TASK INSTRUCTIONS ▸ Please return exactly the line that contains "Where should I" and every line after it, through the last line of the records below, with no pictures.

SUPPLIED DATA ▸
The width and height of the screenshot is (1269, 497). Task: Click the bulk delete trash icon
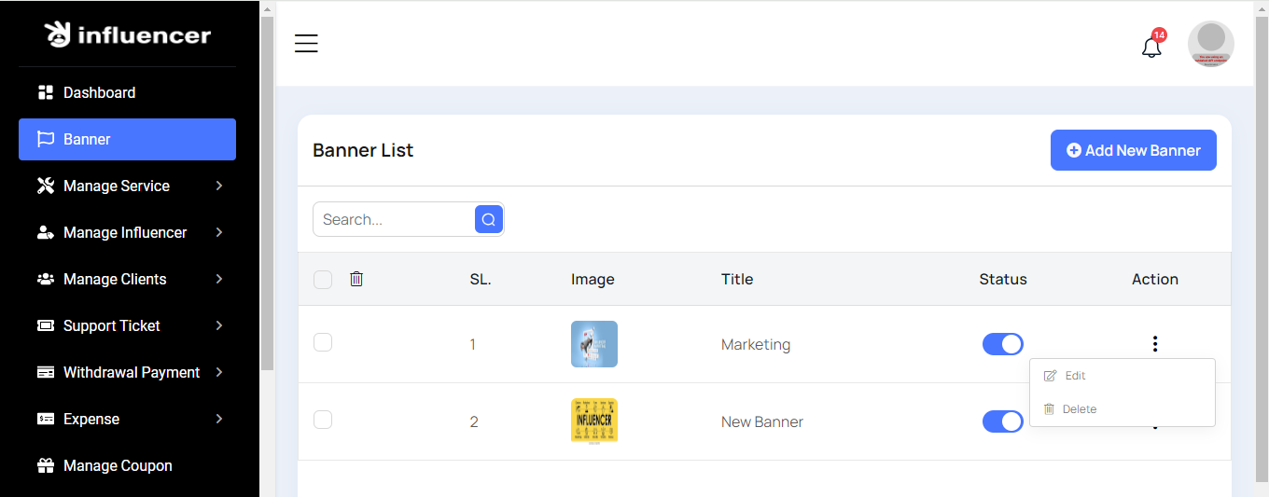coord(356,279)
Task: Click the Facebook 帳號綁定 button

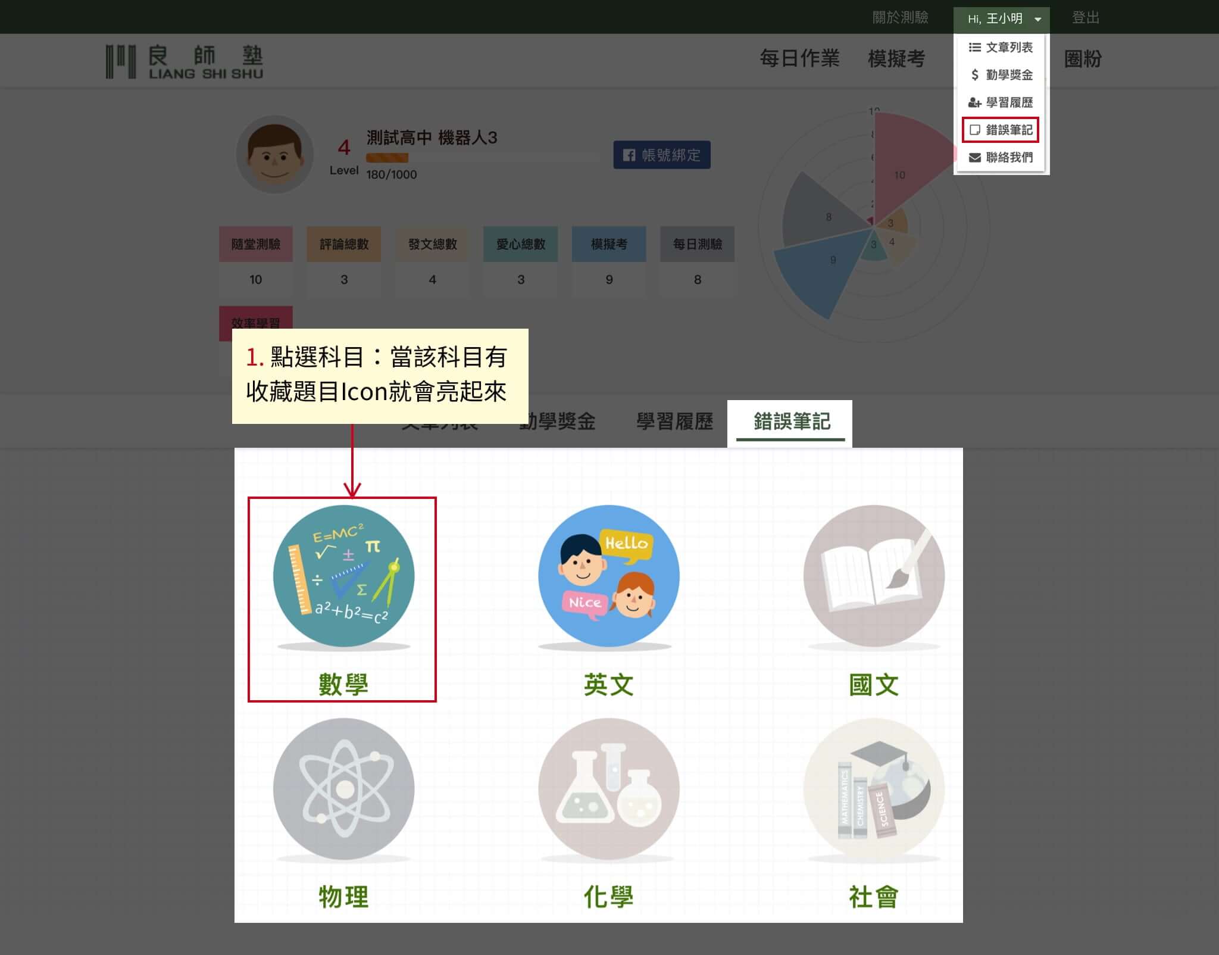Action: 662,155
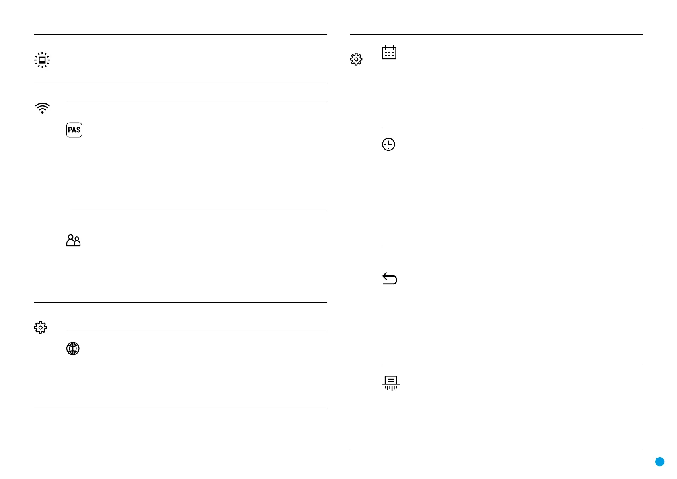The image size is (677, 479).
Task: Open the calendar date icon
Action: (389, 52)
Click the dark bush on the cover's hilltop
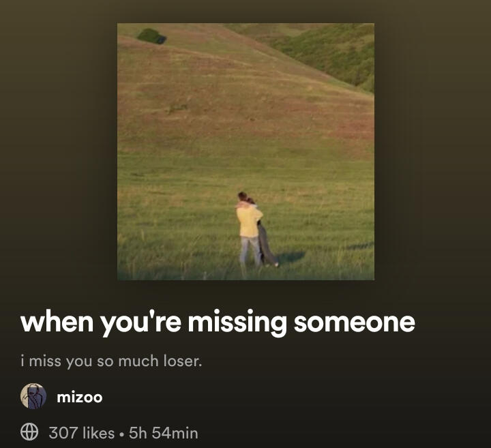491x448 pixels. [x=151, y=36]
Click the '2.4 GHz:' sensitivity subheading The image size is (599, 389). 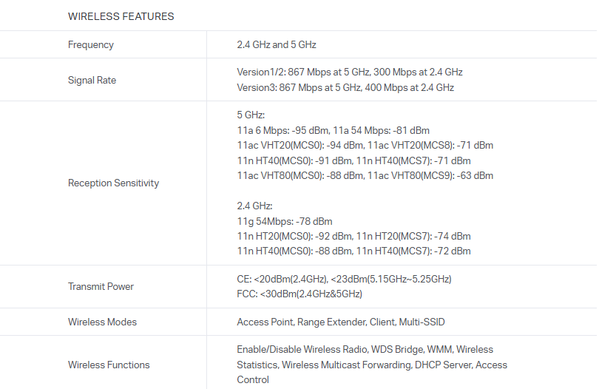pyautogui.click(x=254, y=206)
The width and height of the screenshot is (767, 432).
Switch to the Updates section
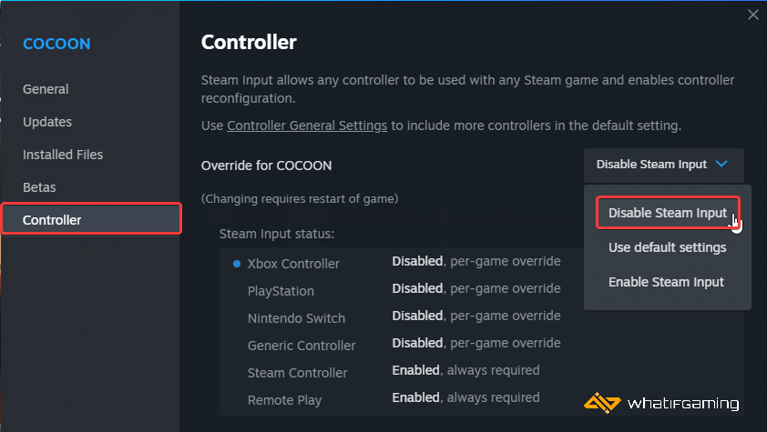tap(47, 122)
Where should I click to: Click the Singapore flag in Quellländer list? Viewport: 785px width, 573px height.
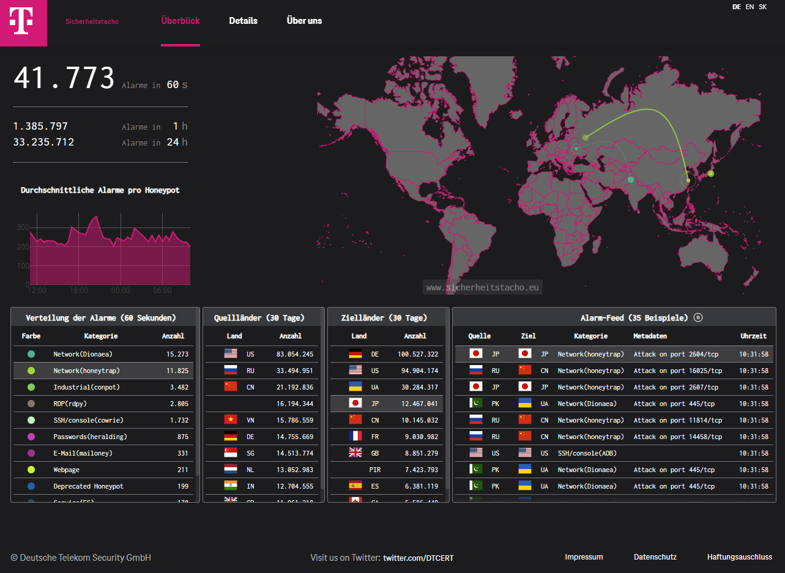(x=231, y=453)
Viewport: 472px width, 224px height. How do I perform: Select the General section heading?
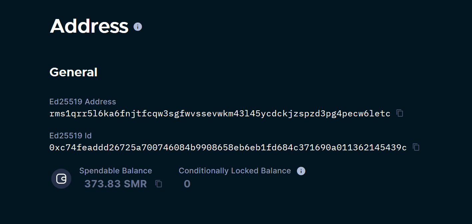coord(73,72)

RESULT BELOW ▸
Where should I click to: Click the Singapore flag in Quellländer list? Viewport: 785px width, 573px height.
(x=231, y=453)
Viewport: 472px width, 224px height. How do I perform: Select the General section heading?
coord(73,72)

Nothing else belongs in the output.